::: DOCUMENT EXTRACT :::
I have been a good boy this year. Except that one time that you probably read about. But it was an accident, and besides the rebuilding is ahead of schedule.
Regards to the missus.
Billy
I’m listing you all as character references. Don’t disappoint me. I have videos.
Have a nice Thursday. Floor’s open…What are you cheering and jeering about today?
John Cassidy of The New Yorker writes that even though the interrelated issues with inflation and supply-chains are not President Joe Biden’s fault, Republicans will blame him anyway…just because.
With some economists predicting that the inflation rate could rise even further over the next few months, the Republican onslaught on Biden will only intensify, but it can’t stand unchallenged. Many of the factors contributing to the inflation surge are beyond the immediate control of any President. Sticker shock at the gas pump is primarily a result of a decision by the opec oil cartel to restrict production at a time of rising demand. Higher prices for new and used vehicles, which have been one of the biggest drivers of the rise in the C.P.I., stem largely from a shortage of new cars caused by a lack of computer chips imported from Asia. Higher rental costs, which contributed to the most recent jump, can be traced to spiking real-estate prices and rock-bottom interest rates.
::: DATASET EXTRACT :::
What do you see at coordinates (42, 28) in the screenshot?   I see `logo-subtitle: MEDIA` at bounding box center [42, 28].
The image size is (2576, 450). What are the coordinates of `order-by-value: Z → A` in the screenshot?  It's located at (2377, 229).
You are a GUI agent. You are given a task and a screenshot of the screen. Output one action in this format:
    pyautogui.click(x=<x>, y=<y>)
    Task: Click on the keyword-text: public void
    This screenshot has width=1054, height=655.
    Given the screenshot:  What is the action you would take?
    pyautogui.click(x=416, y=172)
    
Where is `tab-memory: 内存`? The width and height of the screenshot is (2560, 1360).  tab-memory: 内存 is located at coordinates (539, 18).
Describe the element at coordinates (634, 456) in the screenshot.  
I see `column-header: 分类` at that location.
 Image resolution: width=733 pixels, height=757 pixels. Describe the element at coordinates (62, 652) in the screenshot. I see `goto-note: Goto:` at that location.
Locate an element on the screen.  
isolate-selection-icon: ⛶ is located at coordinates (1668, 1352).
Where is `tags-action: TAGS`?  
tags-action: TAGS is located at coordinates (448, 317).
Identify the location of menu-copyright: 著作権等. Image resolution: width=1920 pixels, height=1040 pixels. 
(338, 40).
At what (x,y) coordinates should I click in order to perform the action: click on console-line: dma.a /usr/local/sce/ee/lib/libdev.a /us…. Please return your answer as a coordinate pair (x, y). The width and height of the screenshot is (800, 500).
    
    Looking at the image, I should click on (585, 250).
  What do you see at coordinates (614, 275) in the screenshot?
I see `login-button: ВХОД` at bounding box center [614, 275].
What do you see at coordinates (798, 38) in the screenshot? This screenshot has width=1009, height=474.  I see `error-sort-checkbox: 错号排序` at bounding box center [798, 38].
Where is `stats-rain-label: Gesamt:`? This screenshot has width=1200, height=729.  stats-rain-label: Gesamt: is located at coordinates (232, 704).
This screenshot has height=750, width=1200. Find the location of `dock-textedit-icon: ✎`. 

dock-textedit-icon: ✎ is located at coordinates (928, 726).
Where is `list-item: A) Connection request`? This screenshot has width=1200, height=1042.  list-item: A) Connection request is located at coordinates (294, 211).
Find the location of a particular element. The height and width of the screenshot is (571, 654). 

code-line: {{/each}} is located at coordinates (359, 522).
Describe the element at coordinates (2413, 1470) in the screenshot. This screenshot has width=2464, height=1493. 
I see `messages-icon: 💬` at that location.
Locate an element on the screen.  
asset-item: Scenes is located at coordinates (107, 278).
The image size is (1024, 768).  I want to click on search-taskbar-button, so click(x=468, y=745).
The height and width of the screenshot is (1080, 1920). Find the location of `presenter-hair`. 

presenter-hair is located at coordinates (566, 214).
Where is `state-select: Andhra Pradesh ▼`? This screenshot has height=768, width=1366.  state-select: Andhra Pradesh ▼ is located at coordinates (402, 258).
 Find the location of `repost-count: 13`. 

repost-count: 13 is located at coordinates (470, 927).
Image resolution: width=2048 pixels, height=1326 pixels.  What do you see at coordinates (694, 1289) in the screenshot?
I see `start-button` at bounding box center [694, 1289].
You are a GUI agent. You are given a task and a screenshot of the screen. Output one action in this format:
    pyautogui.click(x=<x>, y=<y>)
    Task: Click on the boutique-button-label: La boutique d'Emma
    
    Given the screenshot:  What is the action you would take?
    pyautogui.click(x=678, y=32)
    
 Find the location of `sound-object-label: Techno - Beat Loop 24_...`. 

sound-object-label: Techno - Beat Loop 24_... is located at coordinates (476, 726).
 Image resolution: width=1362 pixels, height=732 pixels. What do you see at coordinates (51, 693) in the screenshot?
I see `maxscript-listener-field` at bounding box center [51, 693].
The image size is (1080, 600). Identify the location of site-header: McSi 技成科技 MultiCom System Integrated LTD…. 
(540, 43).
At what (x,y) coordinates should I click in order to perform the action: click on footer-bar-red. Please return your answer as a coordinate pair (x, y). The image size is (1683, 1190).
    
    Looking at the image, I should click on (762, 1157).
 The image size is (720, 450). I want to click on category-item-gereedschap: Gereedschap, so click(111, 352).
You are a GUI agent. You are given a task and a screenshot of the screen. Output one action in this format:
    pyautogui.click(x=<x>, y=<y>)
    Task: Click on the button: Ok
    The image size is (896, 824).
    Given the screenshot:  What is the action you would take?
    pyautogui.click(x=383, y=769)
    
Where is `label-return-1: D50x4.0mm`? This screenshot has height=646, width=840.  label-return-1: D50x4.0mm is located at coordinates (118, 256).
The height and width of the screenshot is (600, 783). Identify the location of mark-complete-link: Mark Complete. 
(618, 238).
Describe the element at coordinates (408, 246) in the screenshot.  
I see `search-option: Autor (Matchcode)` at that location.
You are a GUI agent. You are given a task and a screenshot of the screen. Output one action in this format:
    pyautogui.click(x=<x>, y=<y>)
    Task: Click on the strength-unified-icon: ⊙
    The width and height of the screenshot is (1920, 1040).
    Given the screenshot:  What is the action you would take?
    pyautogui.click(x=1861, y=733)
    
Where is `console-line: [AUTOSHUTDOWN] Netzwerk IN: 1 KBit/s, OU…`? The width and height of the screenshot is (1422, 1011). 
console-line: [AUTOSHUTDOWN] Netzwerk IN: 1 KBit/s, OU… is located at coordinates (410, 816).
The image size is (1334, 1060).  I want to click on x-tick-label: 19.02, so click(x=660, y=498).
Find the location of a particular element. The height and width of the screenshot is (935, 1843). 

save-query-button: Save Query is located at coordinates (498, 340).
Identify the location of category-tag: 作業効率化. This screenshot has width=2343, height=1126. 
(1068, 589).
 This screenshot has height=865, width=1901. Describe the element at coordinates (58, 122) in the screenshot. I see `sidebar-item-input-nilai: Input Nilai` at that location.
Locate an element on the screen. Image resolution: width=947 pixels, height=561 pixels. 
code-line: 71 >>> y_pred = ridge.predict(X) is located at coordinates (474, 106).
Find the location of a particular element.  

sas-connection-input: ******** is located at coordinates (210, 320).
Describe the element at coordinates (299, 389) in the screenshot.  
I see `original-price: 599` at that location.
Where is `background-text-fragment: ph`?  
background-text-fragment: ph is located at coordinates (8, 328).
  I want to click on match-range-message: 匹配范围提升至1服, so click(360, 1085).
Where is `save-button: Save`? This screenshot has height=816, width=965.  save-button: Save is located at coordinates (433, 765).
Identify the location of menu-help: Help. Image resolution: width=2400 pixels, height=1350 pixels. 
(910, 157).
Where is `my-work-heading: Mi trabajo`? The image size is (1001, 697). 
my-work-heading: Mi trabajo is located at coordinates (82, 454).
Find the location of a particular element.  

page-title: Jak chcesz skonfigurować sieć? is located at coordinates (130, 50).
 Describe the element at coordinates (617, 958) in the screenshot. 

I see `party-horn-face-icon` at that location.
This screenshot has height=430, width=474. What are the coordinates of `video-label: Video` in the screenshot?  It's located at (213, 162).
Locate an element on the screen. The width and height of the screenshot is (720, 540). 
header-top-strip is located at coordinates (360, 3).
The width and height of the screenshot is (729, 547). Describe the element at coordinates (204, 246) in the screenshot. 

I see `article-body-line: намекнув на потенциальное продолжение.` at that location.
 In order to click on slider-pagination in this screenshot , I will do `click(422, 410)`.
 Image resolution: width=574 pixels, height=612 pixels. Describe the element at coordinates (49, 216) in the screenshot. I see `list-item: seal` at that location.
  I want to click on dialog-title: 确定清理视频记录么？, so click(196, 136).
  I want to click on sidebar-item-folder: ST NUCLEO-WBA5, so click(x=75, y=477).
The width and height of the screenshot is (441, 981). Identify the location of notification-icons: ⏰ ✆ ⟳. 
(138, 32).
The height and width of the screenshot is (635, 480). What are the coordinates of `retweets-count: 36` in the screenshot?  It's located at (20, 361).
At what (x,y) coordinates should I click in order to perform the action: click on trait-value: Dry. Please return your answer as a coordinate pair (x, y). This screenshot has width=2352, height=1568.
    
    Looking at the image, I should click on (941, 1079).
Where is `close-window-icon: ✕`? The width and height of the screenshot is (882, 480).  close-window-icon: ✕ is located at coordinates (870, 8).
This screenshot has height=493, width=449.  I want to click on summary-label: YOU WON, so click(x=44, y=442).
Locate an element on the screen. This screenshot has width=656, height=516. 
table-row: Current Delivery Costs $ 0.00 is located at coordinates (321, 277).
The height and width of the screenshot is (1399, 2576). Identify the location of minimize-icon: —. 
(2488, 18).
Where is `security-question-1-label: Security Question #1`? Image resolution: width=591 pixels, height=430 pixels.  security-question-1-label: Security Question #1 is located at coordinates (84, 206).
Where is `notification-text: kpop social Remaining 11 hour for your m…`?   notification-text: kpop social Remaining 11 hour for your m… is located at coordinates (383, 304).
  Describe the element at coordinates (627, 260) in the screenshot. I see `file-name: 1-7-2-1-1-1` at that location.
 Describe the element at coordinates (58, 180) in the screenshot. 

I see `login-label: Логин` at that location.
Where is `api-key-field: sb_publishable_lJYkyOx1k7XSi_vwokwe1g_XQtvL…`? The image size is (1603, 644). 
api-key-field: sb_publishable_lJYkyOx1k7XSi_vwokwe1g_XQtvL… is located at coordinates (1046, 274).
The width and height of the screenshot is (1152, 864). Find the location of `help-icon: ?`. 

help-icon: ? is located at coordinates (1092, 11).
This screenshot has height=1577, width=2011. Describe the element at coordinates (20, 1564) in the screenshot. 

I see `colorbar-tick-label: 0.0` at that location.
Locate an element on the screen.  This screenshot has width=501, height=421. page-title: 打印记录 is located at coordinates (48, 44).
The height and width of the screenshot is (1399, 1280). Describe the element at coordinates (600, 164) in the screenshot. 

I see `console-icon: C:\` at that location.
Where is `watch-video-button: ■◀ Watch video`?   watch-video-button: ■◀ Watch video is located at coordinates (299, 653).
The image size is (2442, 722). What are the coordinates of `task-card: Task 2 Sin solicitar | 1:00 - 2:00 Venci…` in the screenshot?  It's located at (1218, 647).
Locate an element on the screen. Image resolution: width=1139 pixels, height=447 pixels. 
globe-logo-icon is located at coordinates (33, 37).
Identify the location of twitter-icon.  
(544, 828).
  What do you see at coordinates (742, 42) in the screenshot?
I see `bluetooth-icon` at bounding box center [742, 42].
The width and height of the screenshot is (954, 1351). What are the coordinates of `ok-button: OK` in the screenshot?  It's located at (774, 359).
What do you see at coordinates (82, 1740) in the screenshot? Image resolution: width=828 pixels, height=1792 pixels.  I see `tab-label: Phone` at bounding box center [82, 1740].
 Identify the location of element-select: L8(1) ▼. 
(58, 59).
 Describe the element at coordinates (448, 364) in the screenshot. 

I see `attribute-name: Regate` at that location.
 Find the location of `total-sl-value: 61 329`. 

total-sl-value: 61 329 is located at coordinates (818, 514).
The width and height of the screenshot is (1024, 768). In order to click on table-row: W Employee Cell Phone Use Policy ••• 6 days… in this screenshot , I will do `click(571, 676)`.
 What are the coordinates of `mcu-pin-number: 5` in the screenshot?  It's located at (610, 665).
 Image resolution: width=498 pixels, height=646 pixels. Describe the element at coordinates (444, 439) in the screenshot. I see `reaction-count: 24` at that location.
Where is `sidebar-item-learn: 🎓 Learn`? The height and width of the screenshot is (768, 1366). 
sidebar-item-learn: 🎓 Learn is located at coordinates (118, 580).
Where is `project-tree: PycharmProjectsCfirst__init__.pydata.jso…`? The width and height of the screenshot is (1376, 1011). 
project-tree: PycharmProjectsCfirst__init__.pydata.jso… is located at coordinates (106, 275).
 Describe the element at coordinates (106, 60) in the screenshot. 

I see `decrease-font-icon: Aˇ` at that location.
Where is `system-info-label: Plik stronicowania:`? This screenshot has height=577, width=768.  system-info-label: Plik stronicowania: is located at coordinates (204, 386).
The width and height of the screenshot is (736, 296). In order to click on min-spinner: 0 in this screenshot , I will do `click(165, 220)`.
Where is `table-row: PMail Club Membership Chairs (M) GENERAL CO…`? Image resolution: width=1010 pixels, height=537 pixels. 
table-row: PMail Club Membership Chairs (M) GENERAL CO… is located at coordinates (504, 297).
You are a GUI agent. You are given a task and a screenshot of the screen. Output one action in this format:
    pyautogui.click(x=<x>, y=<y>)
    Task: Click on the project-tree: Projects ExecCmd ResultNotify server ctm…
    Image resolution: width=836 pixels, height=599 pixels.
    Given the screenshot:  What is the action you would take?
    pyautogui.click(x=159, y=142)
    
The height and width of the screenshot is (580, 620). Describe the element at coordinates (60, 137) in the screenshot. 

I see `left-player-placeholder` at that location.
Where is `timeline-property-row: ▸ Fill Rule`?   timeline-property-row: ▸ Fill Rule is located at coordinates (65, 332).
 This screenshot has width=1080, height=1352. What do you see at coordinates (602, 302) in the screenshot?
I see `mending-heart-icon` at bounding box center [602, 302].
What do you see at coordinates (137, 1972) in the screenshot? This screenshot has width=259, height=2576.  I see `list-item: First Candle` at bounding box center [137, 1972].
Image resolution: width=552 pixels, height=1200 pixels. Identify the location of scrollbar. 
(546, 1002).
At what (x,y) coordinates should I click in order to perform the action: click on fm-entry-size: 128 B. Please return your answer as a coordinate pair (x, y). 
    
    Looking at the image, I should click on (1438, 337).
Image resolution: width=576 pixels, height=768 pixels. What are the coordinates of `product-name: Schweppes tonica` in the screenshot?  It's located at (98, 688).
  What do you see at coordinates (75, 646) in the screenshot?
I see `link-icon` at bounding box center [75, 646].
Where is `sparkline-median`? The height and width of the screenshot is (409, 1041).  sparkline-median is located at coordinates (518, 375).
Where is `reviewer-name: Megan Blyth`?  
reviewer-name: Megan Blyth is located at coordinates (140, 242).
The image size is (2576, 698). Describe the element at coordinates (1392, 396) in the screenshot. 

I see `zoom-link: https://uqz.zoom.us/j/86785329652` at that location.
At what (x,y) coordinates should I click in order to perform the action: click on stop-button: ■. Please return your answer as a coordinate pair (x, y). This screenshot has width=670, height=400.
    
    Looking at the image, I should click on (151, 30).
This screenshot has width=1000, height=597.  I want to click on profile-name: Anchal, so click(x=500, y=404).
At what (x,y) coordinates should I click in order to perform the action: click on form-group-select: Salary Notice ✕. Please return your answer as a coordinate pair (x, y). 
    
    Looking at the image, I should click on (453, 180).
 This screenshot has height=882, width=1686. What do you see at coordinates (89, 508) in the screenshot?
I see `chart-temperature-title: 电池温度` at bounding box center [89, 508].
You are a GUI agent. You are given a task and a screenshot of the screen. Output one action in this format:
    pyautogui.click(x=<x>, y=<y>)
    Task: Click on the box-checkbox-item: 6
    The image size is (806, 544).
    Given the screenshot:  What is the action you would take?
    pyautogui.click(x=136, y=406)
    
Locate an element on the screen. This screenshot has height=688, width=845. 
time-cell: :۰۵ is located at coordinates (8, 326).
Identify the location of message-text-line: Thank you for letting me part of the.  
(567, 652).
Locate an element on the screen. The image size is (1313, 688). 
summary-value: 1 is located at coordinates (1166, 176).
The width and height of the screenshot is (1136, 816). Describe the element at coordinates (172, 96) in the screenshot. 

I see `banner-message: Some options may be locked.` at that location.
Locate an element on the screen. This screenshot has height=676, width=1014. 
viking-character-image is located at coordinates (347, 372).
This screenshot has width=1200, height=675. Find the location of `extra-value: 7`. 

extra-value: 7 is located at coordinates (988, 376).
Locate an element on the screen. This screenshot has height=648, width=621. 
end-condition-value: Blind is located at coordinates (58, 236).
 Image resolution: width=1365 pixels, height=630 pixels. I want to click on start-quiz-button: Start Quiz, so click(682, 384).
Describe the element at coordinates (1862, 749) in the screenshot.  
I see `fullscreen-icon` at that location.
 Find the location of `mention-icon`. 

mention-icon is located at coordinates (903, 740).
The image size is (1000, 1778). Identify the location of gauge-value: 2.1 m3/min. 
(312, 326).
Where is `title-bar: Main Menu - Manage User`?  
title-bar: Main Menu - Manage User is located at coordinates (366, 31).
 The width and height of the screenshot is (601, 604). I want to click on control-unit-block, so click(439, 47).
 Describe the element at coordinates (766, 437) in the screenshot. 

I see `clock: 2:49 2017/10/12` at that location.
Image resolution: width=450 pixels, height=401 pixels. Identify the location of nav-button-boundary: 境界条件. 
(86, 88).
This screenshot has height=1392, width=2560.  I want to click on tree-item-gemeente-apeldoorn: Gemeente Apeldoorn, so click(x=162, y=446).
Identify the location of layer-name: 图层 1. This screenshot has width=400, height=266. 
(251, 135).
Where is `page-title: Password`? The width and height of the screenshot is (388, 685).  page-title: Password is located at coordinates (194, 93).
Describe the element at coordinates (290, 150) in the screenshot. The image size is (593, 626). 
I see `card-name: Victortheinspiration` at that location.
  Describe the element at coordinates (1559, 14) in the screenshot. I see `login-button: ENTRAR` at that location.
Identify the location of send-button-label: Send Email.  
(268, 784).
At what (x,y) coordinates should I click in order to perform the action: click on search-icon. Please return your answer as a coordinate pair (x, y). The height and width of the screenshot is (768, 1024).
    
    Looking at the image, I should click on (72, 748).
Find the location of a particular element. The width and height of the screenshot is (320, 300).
:::
● **INSTRUCTIONS FOR THE TASK**:
Carry on the open-thread post on inflation, starting after its last sentence, "Higher rental costs, which contributed to the most recent jump, can be traced to spiking real-estate prices and rock-bottom interest rates."

● **REPLY TO THE TASK**:
The so-called supply-chain problem, which lies at the heart of the broader inflation surge, is a global phenomenon rooted in a faster rebound from the worldwide coronavirus shutdowns than many people had expected. “As the global recovery gains traction, demand for raw materials, intermediate inputs and logistical services has outstripped available supply leading to rising and volatile prices, and delivery delays,” the Basel-based Bank for International Settlements (B.I.S.)—the central bank of central banks—notes in a new report. Shipping costs have soared, cargo vessels have been forced to queue for days to gain access to ports, and the situation has been made worse by “precautionary hoarding at different stages of the supply chain,” the report goes on.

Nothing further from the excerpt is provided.